死者たちは、濃褐色の液に浸って、腕を絡み合い、頭を押しつけあって、ぎっしり浮かび、
また半ば沈みかかっている。彼らは淡い褐色の柔軟な皮膚に包まれて、堅固な、馴じみにく
い独立感を持ち、おのおの自分の内部に向って凝縮しながら、しかし執拗に体をすりつけあ
っている。

<出版社のコピー>

死体処理室の水槽に浮沈する死骸群に託した屈折ある叙情

<お勧め度>
 ☆☆☆☆☆ 自選短篇作品
<蛇足ながら>
 新潮文庫で大江作品は沢山発表されています。
 カバー装画は山下菊二さんが描かれております。社会の不合理を告発する作品を発表し続けた山下菊二の作品と大江作品はみごとに一致していて、どの文庫も表紙を眺めているだけでも気に入っております。
 しかしカバーの著者写真はどうなんでしょうか。写真はとてもよく撮れているのですが、すこしよすぎないのではないでしょうか。たとえばこの「死者の奢り」は作者の22歳の頃の作品です。今の若い人が読んだときこのカバー写真のような品のある笑みをたたえた年輩の人と執筆当時の作者のイメージがかけ離れすぎていると感じないでしょうか。
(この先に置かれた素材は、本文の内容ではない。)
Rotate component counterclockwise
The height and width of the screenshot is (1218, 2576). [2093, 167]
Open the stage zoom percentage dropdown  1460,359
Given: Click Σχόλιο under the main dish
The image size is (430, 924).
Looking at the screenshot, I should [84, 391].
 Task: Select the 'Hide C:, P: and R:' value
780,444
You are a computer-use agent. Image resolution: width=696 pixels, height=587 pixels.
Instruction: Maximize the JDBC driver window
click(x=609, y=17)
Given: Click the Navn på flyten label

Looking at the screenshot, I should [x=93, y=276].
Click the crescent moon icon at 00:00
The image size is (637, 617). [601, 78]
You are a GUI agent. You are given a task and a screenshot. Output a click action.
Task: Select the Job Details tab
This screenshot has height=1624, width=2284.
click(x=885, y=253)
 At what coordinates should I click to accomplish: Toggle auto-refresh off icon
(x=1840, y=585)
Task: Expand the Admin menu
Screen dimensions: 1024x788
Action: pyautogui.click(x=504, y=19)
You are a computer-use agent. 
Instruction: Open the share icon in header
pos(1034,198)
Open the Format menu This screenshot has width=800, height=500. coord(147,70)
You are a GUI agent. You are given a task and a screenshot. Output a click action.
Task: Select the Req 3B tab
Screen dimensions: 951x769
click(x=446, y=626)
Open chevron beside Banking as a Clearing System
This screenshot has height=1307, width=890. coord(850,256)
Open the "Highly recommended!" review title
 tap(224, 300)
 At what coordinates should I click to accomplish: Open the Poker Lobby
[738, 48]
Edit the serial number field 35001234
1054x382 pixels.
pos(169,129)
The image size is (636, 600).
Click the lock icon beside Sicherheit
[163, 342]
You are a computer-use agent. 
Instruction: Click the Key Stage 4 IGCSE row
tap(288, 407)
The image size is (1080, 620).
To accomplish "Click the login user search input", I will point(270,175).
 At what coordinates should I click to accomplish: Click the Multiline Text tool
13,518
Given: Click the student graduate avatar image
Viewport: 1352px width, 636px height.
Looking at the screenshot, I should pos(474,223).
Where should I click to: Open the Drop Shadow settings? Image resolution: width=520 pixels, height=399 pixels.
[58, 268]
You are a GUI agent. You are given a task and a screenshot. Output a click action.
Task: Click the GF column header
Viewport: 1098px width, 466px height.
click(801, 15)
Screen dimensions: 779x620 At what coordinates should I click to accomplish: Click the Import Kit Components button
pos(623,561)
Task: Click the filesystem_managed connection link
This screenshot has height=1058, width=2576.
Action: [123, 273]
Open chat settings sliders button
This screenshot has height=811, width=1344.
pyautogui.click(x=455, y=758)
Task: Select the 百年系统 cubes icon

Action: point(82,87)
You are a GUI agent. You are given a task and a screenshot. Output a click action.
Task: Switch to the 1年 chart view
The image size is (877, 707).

 昭和30年頃の大江さんの写真を見たことがありますが、その方がいいのではないでしょうか。少なくともこんなにも若い人が書いた作品だった、ということがよく伝わります。
 大江さんが若い頃の写真を嫌がられるのであれば別ですが、せめて書いた当時の写真と、ここに使っている写真と2種類出していただきたいものです。
 あるいは版を重ねるごとに写真だけは入れ替えてみるとか。マニアはきっと買いたがるのではないでしょうか(?)
若い人はこんなおじさんが書いたの?、と思い、ちょっとがっかりしているかもしれませんよ
22歳でこんなにもすごい作品を書いたひとがいた、綿矢りさにはちょっと年齢では負けるが、やはりすごい人がいたのだ、と思うのではないでしょうか。